Methyllycaconitine (MLA), α-conotoxin ImI, and α-bungarotoxin inhibited the release of catecholamines triggered by brief pulses of acetylcholine (ACh) (100 μM, 5 s) applied to fast-superfused bovine adrenal chromaffin cells, with IC₅₀s of 100 nM for MLA and 300 nM for α-conotoxin ImI and α-bungarotoxin. MLA (100 nM), α-conotoxin ImI (1 μM), and α-bungarotoxin (1 μM) halved the entry of ⁴⁵Ca²⁺ stimulated by 5-s pulses of 300 μM ACh applied to incubated cells. These supramaximal concentrations of α₇ nicotinic receptor blockers depressed by 30% (MLA), 25% (α-bungarotoxin), and 50% (α-conotoxin ImI) the inward current generated by 1-s pulses of 100 μM ACh, applied to voltage-clamped chromaffin cells. In Xenopus oocytes expressing rat brain α₇ neuronal nicotinic receptor for acetylcholine nAChR, the current generated by 1-s pulses of ACh was blocked by MLA, α-conotoxin ImI, and α-bungarotoxin with IC₅₀s of 0.1 nM, 100 nM, and 1.6 nM, respectively; the current through α₃β₄ nAChR was unaffected by α-conotoxin ImI and α-bungarotoxin, and weakly blocked by MLA (IC₅₀ = 1 μM).

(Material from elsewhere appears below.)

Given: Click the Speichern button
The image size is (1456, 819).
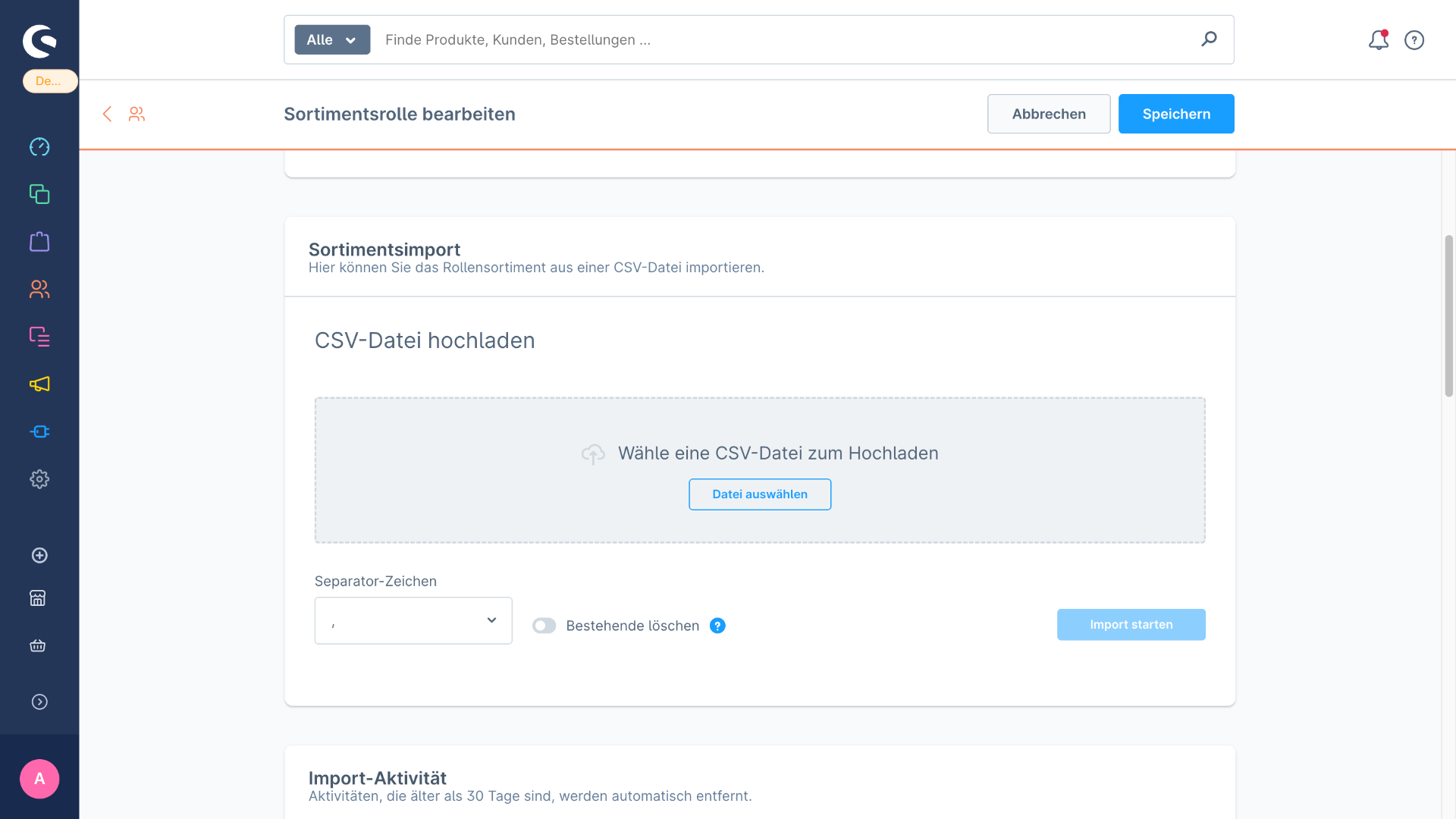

The functions of controlling the electrical activity, the entry of Ca²⁺, and the ensuing exocytotic response of chromaffin cells were until now exclusively attributed to α₃β₄ nAChR; the present results constitute the first evidence to support a prominent role of α₇ nAChR in controlling such functions, specially under the more physiological conditions used here to stimulate chromaffin cells with brief pulses of ACh.